No one is to blame for an accident in which a falling boulder crushed Langley driver Matt Ruscheinski’s semi truck.
ICBC has declared the incident as ‘no fault.’
Ruscheinski, who has been hauling modular buildings for the past 20 years, was driving his custom-built truck past Spences Bridge, B.C. on Jan. 18 when his rig was crushed by the giant rock.
Ruscheinski told the Times on Jan. 30 that ICBC is classifying the accident as a comprehensive claim.
“They (ICBC) paid me based on the declared value (of the truck), being that I had just recently purchased it,” Ruscheinski remarked.
Reflecting on the incident in the Fraser Canyon, Ruscheinski said, “It happened super fast.”

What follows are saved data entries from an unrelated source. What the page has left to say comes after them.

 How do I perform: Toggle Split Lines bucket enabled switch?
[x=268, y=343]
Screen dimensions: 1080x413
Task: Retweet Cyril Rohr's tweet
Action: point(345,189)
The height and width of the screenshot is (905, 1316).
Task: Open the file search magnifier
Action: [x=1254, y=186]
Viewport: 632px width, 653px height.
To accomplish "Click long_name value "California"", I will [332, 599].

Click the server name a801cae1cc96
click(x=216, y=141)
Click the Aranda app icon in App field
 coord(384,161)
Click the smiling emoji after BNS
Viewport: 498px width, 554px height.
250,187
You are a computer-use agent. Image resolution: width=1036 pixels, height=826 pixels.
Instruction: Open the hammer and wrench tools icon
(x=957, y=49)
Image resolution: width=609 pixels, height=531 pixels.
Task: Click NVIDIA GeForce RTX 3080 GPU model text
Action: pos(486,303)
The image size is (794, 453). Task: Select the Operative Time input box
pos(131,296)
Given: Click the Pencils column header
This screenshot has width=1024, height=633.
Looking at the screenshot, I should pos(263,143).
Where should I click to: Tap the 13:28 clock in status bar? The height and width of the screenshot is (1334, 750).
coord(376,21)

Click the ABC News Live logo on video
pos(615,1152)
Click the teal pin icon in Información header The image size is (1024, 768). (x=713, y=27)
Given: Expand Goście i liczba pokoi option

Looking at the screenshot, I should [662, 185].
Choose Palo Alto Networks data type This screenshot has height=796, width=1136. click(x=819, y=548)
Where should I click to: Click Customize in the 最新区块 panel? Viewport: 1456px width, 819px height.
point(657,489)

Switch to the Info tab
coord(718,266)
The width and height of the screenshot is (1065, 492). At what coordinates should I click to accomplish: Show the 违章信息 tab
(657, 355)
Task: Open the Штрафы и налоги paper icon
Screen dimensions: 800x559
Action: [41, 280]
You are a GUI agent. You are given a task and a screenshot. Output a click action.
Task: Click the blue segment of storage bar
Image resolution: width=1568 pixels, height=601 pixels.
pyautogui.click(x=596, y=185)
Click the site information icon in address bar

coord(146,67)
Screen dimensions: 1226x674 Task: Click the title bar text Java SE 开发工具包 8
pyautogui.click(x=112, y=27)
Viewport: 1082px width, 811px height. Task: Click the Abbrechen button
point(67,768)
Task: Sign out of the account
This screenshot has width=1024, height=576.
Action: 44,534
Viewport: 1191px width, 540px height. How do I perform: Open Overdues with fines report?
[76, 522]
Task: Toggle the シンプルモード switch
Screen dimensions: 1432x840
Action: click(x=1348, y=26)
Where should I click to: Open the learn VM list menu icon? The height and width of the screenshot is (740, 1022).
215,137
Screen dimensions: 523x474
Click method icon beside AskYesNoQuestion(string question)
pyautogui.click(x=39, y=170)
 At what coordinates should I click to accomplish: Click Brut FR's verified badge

“Basically, I was driving down the highway in a straight stretch of road for a little ways and I saw boulders the size of beach balls coming off the side hill.”
He has seen small rocks fall and hit the ground in his past travels, so with no traffic around, Ruscheinski moved his truck to the centre of the road to avoid them “in case any of them bounced on the road a little.”
But just as he was approaching the small rocks, an entire section of the rock wall gave way.
“Everything fell right in front of me,” Ruscheinski said. “It was literally in the blink of an eye. I don’t even think I was able to hit the brake pedal before I hit the rock.”
Ruscheinski said the sound of the boulder hitting the front driver’s side of his truck “was a giant crunching noise.”
“I went from 80 km/h to nothing in about three feet,” Ruscheinski said.
“It was instant. Thank God I had my seat belt on.”
He says his back and left shoulder are pretty sore from the accident, because of the way his seat belt grabbed him and pushed him back.
“I took the dashboard to the leg and my left hand took a pretty good wallop between the dashboard and the windshield, because I was holding onto the steering wheel,” Ruscheinski said.
While he has been stuck behind fallen rocks, waiting for highways to reopen, this is the first time Ruscheinski has been directly involved in a rock slide
“I’ve been stuck behind mudslides and the odd avalanche, stuff like that, but nothing like this,” Ruscheinski said. “I’ve never been in any kind of accident, anywhere close to this.”
Ruscheinski said he’s lucky to be alive, but unlucky in the sense that he had just finished building his truck.
“I’ve been in the industry for a lot of years, but this is kind of my first step into going in as an owner/operator,” he said last week. “It’s a little stressful now, at this point.”